Berkshire Hathaway Inc. has agreed to buy Procter & Gamble Co.’s Duracell battery unit.
The complex deal allows Berkshire chairman Warren Buffett to acquire a business he has supported for two decades and reduce his company’s tax bill, Reuters reported Friday.
Berkshire will give P&G US$4.7 billion worth of the shares it owns in the world’s largest consumer products firm.
P&G will inject US$1.8 billion in cash into Duracell before the deal is due to close in next year’s second half.
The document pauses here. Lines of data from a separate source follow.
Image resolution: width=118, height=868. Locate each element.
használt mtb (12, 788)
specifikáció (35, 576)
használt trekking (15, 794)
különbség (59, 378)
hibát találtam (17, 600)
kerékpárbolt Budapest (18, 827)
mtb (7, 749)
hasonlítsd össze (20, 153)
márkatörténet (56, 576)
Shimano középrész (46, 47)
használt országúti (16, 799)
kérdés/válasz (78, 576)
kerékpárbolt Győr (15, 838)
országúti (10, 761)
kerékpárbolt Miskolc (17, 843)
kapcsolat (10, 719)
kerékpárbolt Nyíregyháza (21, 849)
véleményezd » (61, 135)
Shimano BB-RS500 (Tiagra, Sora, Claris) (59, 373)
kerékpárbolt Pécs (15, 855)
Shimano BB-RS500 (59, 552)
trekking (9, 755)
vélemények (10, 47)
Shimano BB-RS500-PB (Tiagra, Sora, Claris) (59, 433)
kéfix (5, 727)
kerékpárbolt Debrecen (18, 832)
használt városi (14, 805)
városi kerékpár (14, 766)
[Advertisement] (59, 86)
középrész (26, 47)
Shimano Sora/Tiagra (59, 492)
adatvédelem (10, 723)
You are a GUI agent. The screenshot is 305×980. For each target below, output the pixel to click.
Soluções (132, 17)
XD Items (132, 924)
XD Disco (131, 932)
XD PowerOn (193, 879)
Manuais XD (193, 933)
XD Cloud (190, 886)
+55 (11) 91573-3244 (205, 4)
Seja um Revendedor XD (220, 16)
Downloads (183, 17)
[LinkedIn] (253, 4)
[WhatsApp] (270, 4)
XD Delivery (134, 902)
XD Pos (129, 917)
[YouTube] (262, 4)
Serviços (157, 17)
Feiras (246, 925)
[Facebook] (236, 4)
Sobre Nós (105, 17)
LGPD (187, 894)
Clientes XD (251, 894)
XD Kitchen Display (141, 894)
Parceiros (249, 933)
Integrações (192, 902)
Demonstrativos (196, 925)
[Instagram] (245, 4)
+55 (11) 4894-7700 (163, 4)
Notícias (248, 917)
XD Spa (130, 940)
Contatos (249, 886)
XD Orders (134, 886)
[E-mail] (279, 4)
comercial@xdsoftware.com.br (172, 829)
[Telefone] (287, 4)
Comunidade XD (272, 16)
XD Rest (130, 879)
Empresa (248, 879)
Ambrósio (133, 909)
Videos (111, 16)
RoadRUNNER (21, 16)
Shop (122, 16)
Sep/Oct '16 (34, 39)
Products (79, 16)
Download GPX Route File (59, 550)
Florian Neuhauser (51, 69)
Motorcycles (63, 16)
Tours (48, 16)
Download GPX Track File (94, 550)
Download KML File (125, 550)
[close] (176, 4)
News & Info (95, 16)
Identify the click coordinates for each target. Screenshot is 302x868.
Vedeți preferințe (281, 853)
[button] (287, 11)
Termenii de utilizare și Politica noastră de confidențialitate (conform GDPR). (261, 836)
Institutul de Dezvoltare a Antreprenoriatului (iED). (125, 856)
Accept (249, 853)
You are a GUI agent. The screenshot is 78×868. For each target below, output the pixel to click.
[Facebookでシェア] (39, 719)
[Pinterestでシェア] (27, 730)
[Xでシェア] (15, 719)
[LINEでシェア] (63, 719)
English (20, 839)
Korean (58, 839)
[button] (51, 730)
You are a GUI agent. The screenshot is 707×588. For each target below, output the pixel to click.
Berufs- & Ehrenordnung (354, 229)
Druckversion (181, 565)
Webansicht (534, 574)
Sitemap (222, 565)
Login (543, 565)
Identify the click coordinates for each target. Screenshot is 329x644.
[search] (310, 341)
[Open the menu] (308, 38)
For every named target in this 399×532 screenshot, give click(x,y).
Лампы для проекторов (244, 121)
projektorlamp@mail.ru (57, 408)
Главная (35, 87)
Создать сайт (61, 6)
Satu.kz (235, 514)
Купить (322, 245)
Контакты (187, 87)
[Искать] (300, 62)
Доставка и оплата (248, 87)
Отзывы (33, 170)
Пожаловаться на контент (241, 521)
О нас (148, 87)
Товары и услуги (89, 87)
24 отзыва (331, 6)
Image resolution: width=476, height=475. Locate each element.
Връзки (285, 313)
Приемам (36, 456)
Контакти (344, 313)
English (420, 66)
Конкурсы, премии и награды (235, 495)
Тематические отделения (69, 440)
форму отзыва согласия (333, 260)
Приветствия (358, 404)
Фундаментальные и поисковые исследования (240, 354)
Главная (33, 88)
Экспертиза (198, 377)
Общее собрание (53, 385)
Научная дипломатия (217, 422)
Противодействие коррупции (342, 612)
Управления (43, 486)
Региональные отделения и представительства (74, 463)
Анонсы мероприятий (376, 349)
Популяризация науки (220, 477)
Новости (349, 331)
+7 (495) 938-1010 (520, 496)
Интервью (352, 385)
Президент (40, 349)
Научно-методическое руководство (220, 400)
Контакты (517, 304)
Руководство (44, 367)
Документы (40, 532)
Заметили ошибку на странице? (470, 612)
The transaction announced Thursday helps P&G chief executive A.G. Lafley streamline his company by shedding slow-growing brands. P&G is known for its Tide laundry detergent and Pampers diapers.
Buffett avoids a big tax bill that Berkshire might have incurred if it sold its P&G shares. P&G and Berkshire shares hit record highs this week.
Buying Duracell is a “brilliant move”, said Doug Kass, who is a longtime Berkshire critic.
“Warren loves mature and durable consumer brands that produce predictable cash flow. Duracell fits the bill,” Kass said.
Berkshire has said it paid only US$336 million for its 1.9 percent stake in P&G.
“I have always been impressed by Duracell, as a consumer and as a long-term investor in P&G and Gillette,” Buffett said in a statement. Berkshire has owned P&G stock since the consumer goods giant bought Gillette Co. in 2005. Buffett had invested in the shaver manufacturer since 1989.
While Duracell has more than a quarter of the global market for batteries, demand has slackened amid the growth in smartphones and other devices that rely on rechargeable power sources.